··· TEXTE SOURCE ···

Sur ces 50 millions d'euros, six projets sont déjà accompagnés pour un montant de 13,2 millions d'euros : on est donc loin d'avoir utilisé l'enveloppe prévue. Ces projets concernent aussi bien les grands groupes que les PME – je pourrai vous fournir les noms si vous le souhaitez, nous n'avons rien à cacher. On peut donc investir pour améliorer les conditions de travail, la compétitivité et le bien-être. Nous sommes souvent coincés par les questions budgétaires pour ne pas avancer ; mais quand des moyens sont alloués mais ne sont pas utilisés, cela mérite d'être rappelé aux intéressés ! Trois projets sont en cours d'instruction pour un montant de 4 millions d'euros. À ce stade, il reste donc une ligne budgétaire de 32,7 millions d'euros. Il va donc falloir appuyer pour faire en sorte que les choses bougent de ce côté.

Nous avons également cherché à utiliser les PIA pour mieux faire dans le domaine du bien-être animal. Comme vous, j'ai été frappé par le broyage des poussins lors du sexage. Lors du salon de l'agriculture, une entreprise a présenté une innovation qui permet de faire du sexage in ovo. Ce projet a immédiatement bénéficié de 4,3 millions d'euros car il faut aller vite, pour faire de la France un pays d'innovations, mettre fin à ces pratiques et ne plus voir ces images terribles. FranceAgriMer a diligenté les choses très rapidement, et j'en suis très satisfait. Emmanuel Macron et moi-même sommes venus assister à la présentation de différents projets, dont celui-ci, pour le soutenir, précisément parce qu'il touche au bien-être animal.

La formation des personnels est un sujet sur lequel nous allons devoir travailler ensemble, et vos auditions seront un des éléments qui devraient permettre d'améliorer les choses. Il faut agir au niveau d'une formation initiale, au début de la carrière, et la renouveler constamment grâce à la formation continue. Il faudra réfléchir, dans le cadre de la discussion du projet de loi El Khomri et du compte personnel d'activité (CPA), à la manière de faire évoluer ces salariés. Dans son livre, M. Geffroy décrit la réalité de ces postes extrêmement difficiles sur le plan physique : au bout de quelque temps, ce sont les épaules, les coudes, etc. qui lâchent. On ne peut pas les laisser pendant quarante ans sur une chaîne, d'où la nécessité de se pencher sur la question de la pénibilité. Ces gens ont vraiment besoin d'être accompagnés. Il faut donc améliorer la formation sur l'acquisition des compétences, en particulier sur la protection animale. Il faut faire preuve de compréhension à leur égard : les cadences dans les chaînes peuvent faire perdre la conscience nécessaire que l'on doit avoir vis-à-vis des animaux. Nous devons sécuriser le parcours professionnel de ces personnes en visant l'acquisition de certificats de compétence. Mais globalement, c'est sur la totalité de la carrière que nous devons réfléchir, formation initiale et formation continue, et jusqu'à la manière dont elle devait pouvoir évoluer dans les abattoirs où il y est très difficile de tenir dans la durée – le livre l'explique très bien.

··· LIGNES DE DONNÉES ···

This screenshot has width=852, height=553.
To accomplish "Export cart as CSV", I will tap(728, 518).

···
··· LIGNES DE DONNÉES ···

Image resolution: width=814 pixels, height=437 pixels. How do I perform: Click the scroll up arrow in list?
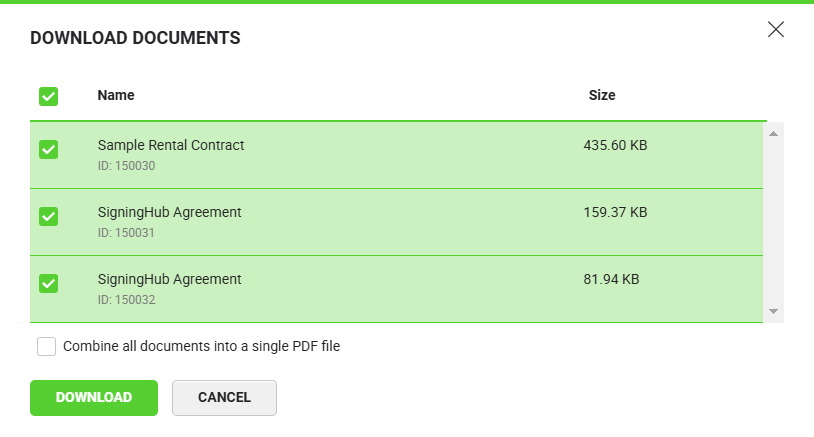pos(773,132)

···

--- CONSIGNES PROPOSÉES ---
• 1. Les affirmations suivantes concordent-elles avec le texte source ? Répondez par oui ou par non pour chacune, en citant mot pour mot le passage qui tranche.
(a) Six projets ont déjà été accompagnés pour un montant de 13,2 millions d'euros.
(b) Le projet de sexage in ovo a reçu 4 millions d'euros.
(c) L'innovation de sexage in ovo a été présentée lors du salon de l'agriculture.
• 2. Que dit le texte source sur les points suivants ? Répondez à chaque question sur une ligne, avec la même lettre.
(a) Combien de projets sont en cours d'instruction ?
(b) Quel organisme a diligenté les choses très rapidement pour le projet de sexage in ovo ?
(c) Selon le livre de M. Geffroy, quelles parties du corps lâchent au bout de quelque temps ?
• 3. Prolongez le texte source à la suite de sa dernière phrase.

--- RÉPONSES ATTENDUES ---
• 1.
(a) Oui : « six projets sont déjà accompagnés pour un montant de 13,2 millions d'euros »
(b) Non : « Ce projet a immédiatement bénéficié de 4,3 millions d'euros »
(c) Oui : « Lors du salon de l'agriculture, une entreprise a présenté une innovation qui permet de faire du sexage in ovo »

• 2.
(a) Trois projets.
(b) FranceAgriMer.
(c) Les épaules, les coudes, etc.

• 3.
C'est le ministère de l'agriculture qui habilite les organismes de formation après des examens de moyens pédagogiques et conduites techniques. Treize organismes de formation sont habilités pour les animaux de boucherie. La aussi, les investigations que pourront mener le Parlement dans ce domaine pourront aider à voir où en sont les choses et proposer des améliorations.

Nous avons également créé un outil Web d'évaluation permettant des évaluations individuelles des opérateurs, avec des questions à choix multiples (QCM) corrigées automatiquement, avec tirage de questions aléatoires sur chaque test. Depuis le début du dispositif, ce sont près de 20 000 candidats et 4 000 référents protection animale qui l'ont suivi, avec un taux de réussite d'un peu plus de 99 % pour les opérateurs non référents et de 99,8 % pour les référents protection animale. Les certificats de compétence sont délivrés par le préfet, suite à la présentation de la demande et attestation de formation.

Au-delà des tests et des QCM, il faut mener une réflexion globale et engager un débat sur les treize organismes de formation. Le renouvellement des habilitations des organismes de formation se fera à partir de 2018 ; autrement dit, on a un peu de temps pour redonner et fixer le cadre. Les modifications prévues dans le contenu de formation sont en cours, avec des modes opératoires normalisés et le contrôle interne pour les opérateurs, afin d'intégrer des volets pratiques. Il faut consolider les textes permettant le retrait ou la suspension des certificats : il est nécessaire en effet d'avoir la capacité de donner des certificats à ceux qui sont chargés de former, mais aussi de les retirer lorsque l'on considère qu'ils ne sont pas satisfaisants.

Quelles sanctions définir lorsque l'on réalise des opérations d'abattage et des opérations annexes sans pouvoir justifier du certificat de compétence ? Actuellement, le fait de ne pas désigner de responsable de protection animale dans un établissement d'abattage n'a aucune conséquence. Des sanctions doivent être prévues ; nous en discuterons dans le cadre de la prochaine loi de finances.

Vous m'avez interrogé sur Martial Albar. Il est technicien des services vétérinaires, promotion 1996-1997 – il n'est donc pas vétérinaire. De 1997 à 2002, il est à la Direction départementale des services vétérinaires (DDSV) de l'Aube : aucune affectation en abattoir. De 2002 à 2009, il est à la DDSV de Haute-Savoie : aucune affectation en abattoir. De 2009 à 2012, il est à la Direction départementale des territoires (DDT) de Haute-Savoie. D'après ce que nous savons, il a effectué trois remplacements et vacations dans des abattoirs, à Troyes, Megève et Bonneville. En 2012, il a démissionné de la fonction publique. Dans son dossier, il n'y a pas de lien avec le travail en abattoir.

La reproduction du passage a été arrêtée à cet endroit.